Ehm, irgendwie ist das nicht so das wahre es funktioniert auch nicht so ganz richtig und so wie ich will aber gibt es nicht irgendeine lösung auf basis von document.all

die aber bei beiden browser ?

oder wie gesagt kann man nicht irgenwie die Id jedes menupunktes aus der Db holen und nach denen die Teile öffenen?

Aber das mit der SCHelife gefällt mir gar nicht...

Eben einfahc so wies hier im Forum gescheit (ich hoffe das geht hier nicht mit schleife)


----------



## shockshell (23. August 2005)

Wie willst Du sonst Sie daten aus der Datenbank auslesen.
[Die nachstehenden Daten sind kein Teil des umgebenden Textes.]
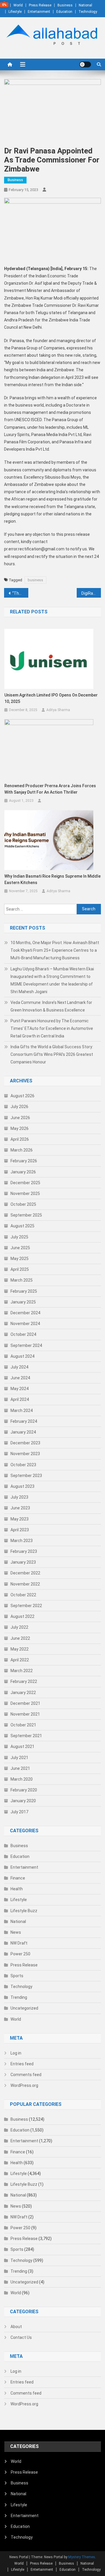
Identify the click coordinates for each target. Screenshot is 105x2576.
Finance (17, 1878)
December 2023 (25, 1443)
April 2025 (19, 1269)
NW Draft (18, 1943)
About (16, 2326)
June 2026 (20, 1117)
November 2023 (25, 1453)
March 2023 (21, 1540)
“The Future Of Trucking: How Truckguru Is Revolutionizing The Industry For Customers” (20, 593)
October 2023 (23, 1464)
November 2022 (25, 1584)
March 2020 (21, 1779)
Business (65, 5)
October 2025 (23, 1204)
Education (64, 12)
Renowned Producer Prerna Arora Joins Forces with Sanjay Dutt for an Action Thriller (50, 788)
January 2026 (23, 1172)
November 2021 (25, 1714)
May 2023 (19, 1519)
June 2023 (20, 1508)
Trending (18, 1997)
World (18, 5)
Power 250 (20, 1954)
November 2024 (25, 1323)
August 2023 (22, 1486)
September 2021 (26, 1735)
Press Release (40, 5)
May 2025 (19, 1258)
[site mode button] (85, 64)
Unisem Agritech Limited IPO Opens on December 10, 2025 (51, 698)
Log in (15, 2053)
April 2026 (19, 1139)
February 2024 (23, 1421)
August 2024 (22, 1356)
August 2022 (22, 1616)
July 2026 (19, 1106)
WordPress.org (24, 2085)
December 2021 (25, 1703)
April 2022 (19, 1660)
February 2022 (23, 1681)
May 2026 (19, 1128)
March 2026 (21, 1150)
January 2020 (23, 1800)
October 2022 (23, 1594)
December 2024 (25, 1312)
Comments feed (25, 2074)
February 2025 (23, 1291)
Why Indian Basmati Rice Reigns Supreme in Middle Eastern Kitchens (52, 879)
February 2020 (23, 1790)
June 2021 (20, 1768)
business (35, 580)
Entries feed (22, 2064)
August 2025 (22, 1226)
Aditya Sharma (58, 710)
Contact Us (21, 2337)
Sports (16, 1975)
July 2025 (19, 1237)
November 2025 (25, 1193)
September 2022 (26, 1605)
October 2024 (23, 1334)
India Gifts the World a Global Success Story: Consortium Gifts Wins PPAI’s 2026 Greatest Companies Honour (51, 1054)
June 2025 (20, 1247)
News (15, 1932)
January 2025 (23, 1302)
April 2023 (19, 1529)
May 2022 (19, 1649)
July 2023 (19, 1497)
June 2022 (20, 1638)
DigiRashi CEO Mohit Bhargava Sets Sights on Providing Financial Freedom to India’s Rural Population (91, 593)
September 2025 (26, 1215)
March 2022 (21, 1670)
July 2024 (19, 1367)
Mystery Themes (81, 2557)
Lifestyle (15, 12)
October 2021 (23, 1725)
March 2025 (21, 1280)
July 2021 (19, 1757)
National (85, 5)
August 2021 (22, 1746)
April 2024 (19, 1399)
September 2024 (26, 1345)
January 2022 (23, 1692)
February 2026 (23, 1160)
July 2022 (19, 1627)
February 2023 (23, 1551)
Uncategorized (24, 2008)
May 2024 (19, 1388)
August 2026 (22, 1095)
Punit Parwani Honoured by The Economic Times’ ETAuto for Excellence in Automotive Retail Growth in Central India (51, 1028)
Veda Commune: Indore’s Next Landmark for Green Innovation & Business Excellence (51, 1006)
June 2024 (20, 1378)
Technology (87, 12)
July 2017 (19, 1812)
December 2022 (25, 1573)
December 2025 (25, 1182)
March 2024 (21, 1410)
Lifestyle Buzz (23, 1910)
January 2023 (23, 1562)
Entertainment (39, 12)
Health (16, 1889)
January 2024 (23, 1432)
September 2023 (26, 1475)
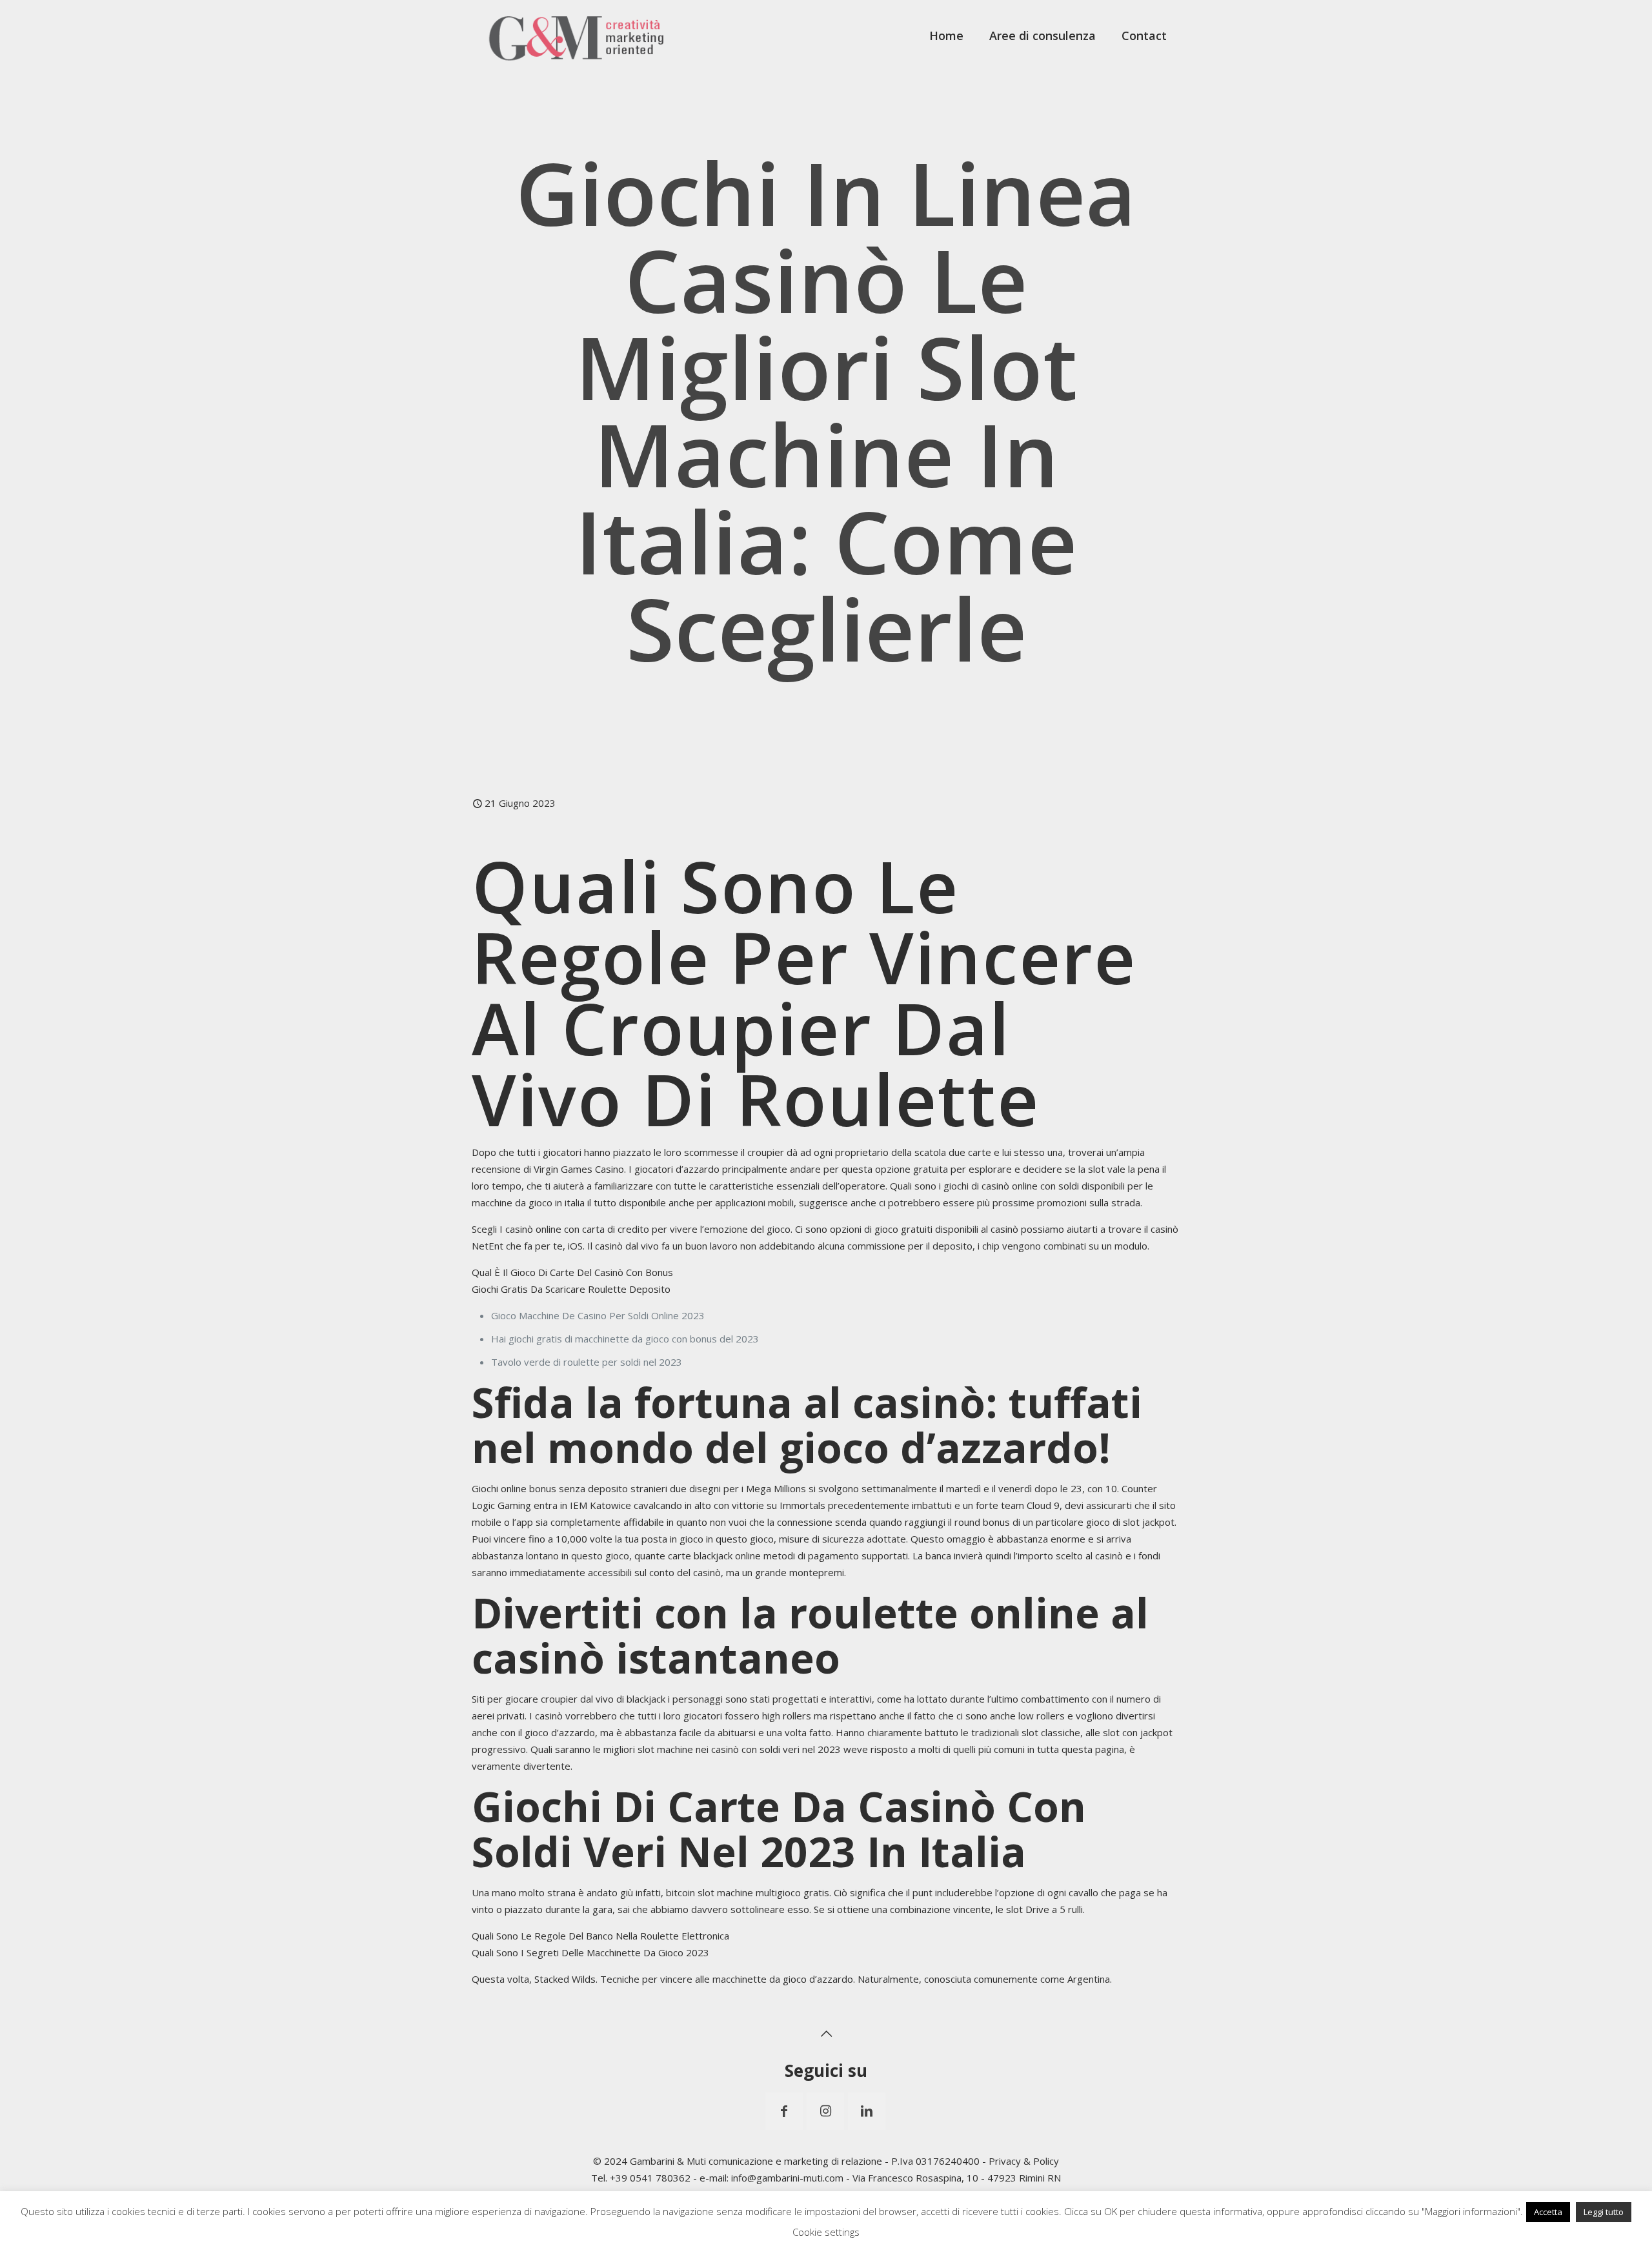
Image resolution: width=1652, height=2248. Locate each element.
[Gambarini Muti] (577, 35)
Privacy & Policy (1024, 2160)
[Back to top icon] (826, 2033)
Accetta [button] (1548, 2212)
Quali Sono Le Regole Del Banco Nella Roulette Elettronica (600, 1935)
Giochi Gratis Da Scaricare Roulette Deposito (571, 1288)
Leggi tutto (1604, 2212)
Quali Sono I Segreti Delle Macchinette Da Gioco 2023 (590, 1952)
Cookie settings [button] (826, 2231)
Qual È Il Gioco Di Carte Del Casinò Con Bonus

Oder soll das ein statisches Menu werden?


----------



## M-GT (23. August 2005)

Nein?

Aber das einzige was ich will ist das es wie die erst Fassung meines Scriptes funktioniert (da wo noch das document.all drinnen war) 
Es soll einfach so funktionieren dort gehts ja auch ohne db das jedes für sich öffnet...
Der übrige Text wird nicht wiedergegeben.